▶ [源文档]:
————————

1 问题
给定一个数组和滑动窗口的大小,请找出所有滑动窗口里的最大值,列如,数组{2,3,4,2,6,2,5,1}的滑动窗口大小是3,一起6个滑动窗口,分别是{4,4,6,6,5}
2 分析
2,3,4,2,6,2,5,1
我们这里可以用双端队列,滑动窗口是3,我们先找出前3个数字里面的最大值,放在双端队列的头,然后依次向右滑动,确保每次滑动后队列的头是最大值。
3 代码实现
#include <iostream>
#include <vector>
#include <deque>
using namespace std;
vector<int> maxWindows(const vector<int> &nums, int size)
{
vector<int> maxWindows;
if (size <= 0 || nums.size() <= 0 || (nums.size() < size))
{
return maxWindows;
}
deque<int> indexs;
for (int i = 0; i < size; ++i)
{
while (indexs.size() > 0 && nums[i] > nums[indexs.back()])
{
indexs.pop_back();
}
indexs.push_back(i);
}
for (int i = size; i < nums.size(); ++i)
{
maxWindows.push_back(nums[indexs.front()]);
while (indexs.size() > 0 && nums[i] > nums[indexs.back()])
{
indexs.pop_back();
}
while (indexs.size() > 0 && (i - indexs.front() >= size))
{
indexs.pop_front();
}
indexs.push_back(i);
}
maxWindows.push_back(nums[indexs.front()]);
return maxWindows;
}
int main()

————————

▶ [数据部分]:
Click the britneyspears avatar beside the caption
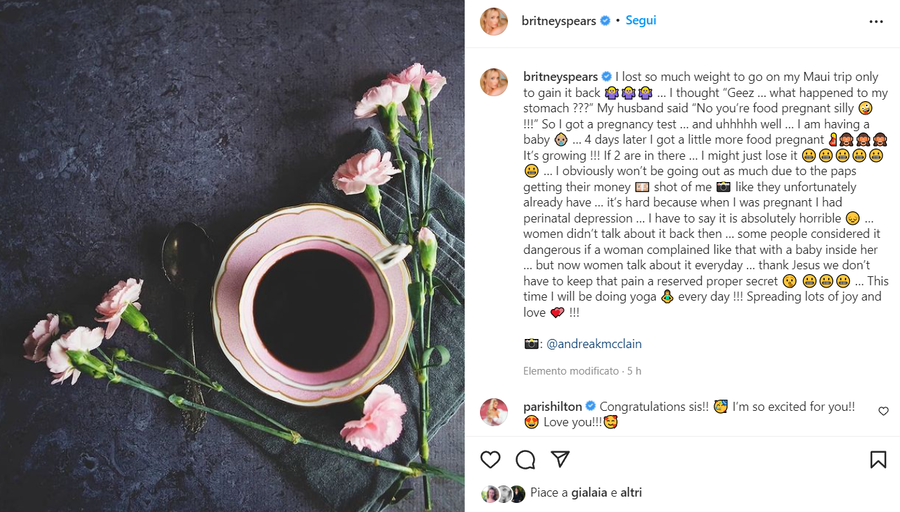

————————

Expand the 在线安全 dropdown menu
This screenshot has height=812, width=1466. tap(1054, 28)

————————

▶ [任务说明]: 请续写讲滑动窗口最大值的源文档，从末行“int main()”之后接着写下去。

▶ [回答]:
{
vector<int> nums;
nums.push_back(2);
nums.push_back(3);
nums.push_back(4);
nums.push_back(2);
nums.push_back(6);
nums.push_back(5);
nums.push_back(2);
nums.push_back(1);
vector<int> result;
result = maxWindows(nums, 3);
if (result.size() > 0)
{
for (int i = 0; i < result.size(); ++i)
std::cout << result[i] << std::endl;
}
return 0;
}
4 运行结果
4
4
6
6
6
5
5 总结
在一个数组里面,通过双端队列(qedue)求最大值
std::deque<int> indexs;
std::vector<int> nums;
nums.push_back(1);
nums.push_back(3);
nums.push_back(2);
nums.push_back(5);
nums.push_back(4);
for (int i = 0; i < nums.size(); ++i)
{
while (indexs.size() > 0 && nums[i] > nums[indexs.back()])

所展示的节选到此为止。